Malam itu, Kael duduk di gubuk reyotnya. Tangan dan tubuhnya masih gemetar. Di luar, penduduk desa mencari "iblis" yang telah membunuh Lin Mei. Namun entah mengapa, tak ada yang berani mendekati gubuknya.

Saat bulan purnama mencapai puncaknya, pintu gubuknya terbuka. Seorang perempuan berjubah hitam dengan mata biru kristal masuk tanpa suara. Pedang berlumuran darah tergantung di tangannya.

"Sudah lama, Kael," ujarnya dingin, suaranya penuh getaran emosi yang terpendam. "Kau masih sama — selalu membawa kehancuran di mana pun kau pergi."

Kael menyipitkan mata. "Aku tidak mengenalmu."

Perempuan itu tersenyum getir. "Tentu saja tidak.
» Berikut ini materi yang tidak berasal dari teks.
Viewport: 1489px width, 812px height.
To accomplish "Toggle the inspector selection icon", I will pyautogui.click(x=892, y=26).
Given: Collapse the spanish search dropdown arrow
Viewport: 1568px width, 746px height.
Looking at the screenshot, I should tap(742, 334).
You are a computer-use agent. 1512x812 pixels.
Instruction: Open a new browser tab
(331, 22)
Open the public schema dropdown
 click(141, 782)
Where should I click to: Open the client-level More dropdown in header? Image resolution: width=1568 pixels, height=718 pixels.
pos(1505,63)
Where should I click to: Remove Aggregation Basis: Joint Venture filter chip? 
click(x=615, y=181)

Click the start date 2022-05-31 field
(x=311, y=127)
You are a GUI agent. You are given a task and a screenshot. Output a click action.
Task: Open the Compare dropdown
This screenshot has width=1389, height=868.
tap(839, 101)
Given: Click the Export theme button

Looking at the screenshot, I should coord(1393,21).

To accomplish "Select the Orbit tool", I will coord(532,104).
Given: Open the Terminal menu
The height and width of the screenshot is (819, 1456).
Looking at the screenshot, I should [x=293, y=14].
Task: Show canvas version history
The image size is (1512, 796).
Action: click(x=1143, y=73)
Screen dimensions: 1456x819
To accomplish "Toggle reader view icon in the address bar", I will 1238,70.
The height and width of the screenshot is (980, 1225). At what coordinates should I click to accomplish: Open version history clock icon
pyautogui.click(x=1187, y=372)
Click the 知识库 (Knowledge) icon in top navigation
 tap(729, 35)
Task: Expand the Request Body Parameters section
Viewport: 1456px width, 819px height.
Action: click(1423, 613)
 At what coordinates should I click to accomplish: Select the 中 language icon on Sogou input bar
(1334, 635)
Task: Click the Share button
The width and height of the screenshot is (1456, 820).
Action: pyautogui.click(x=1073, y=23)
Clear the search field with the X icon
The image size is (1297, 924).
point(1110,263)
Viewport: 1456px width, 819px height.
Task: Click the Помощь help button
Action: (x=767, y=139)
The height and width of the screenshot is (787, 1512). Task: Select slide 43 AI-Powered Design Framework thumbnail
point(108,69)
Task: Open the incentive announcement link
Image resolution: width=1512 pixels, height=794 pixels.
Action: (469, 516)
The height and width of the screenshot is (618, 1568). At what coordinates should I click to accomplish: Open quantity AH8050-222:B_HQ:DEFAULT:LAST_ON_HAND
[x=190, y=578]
Kau bahkan tak mengenali dirimu sendiri."

Tanpa peringatan, dia melompat dan mengayunkan pedangnya ke arah dada Kael.

*KLANG!*

Mata Kael berubah menjadi hitam pekat. Pedang itu patah berkeping-keping, sementara perempuan tersebut terlempar ke dinding dengan darah mengalir dari bibirnya.

"Jangan sentuh aku," ujar Kael dingin. Suaranya bukan lagi suara manusia. "Atau kau akan berakhir seperti mereka."

Perempuan itu tersenyum getir meski darah masih menetes dari mulutnya. "Lihat? Kau tetap sama."

Sebelum Kael sempat bertanya lebih lanjut, perempuan itu menghilang dalam semburan bayangan hitam, meninggalkan Kael sendirian dalam keheningan yang mencekam.

Angin malam berhembus, membawa aroma darah yang belum mengering. Kael menatap tangannya yang masih dipenuhi sisa energi hitam yang melahap cahaya bulan.

"Aku... siapa sebenarnya aku?" bisiknya pada kegelapan.

Langit di atas Desa Mournfall tetap kelam, seolah menyimpan rahasia yang lebih mengerikan dari sekadar pertumpahan darah yang baru saja terjadi.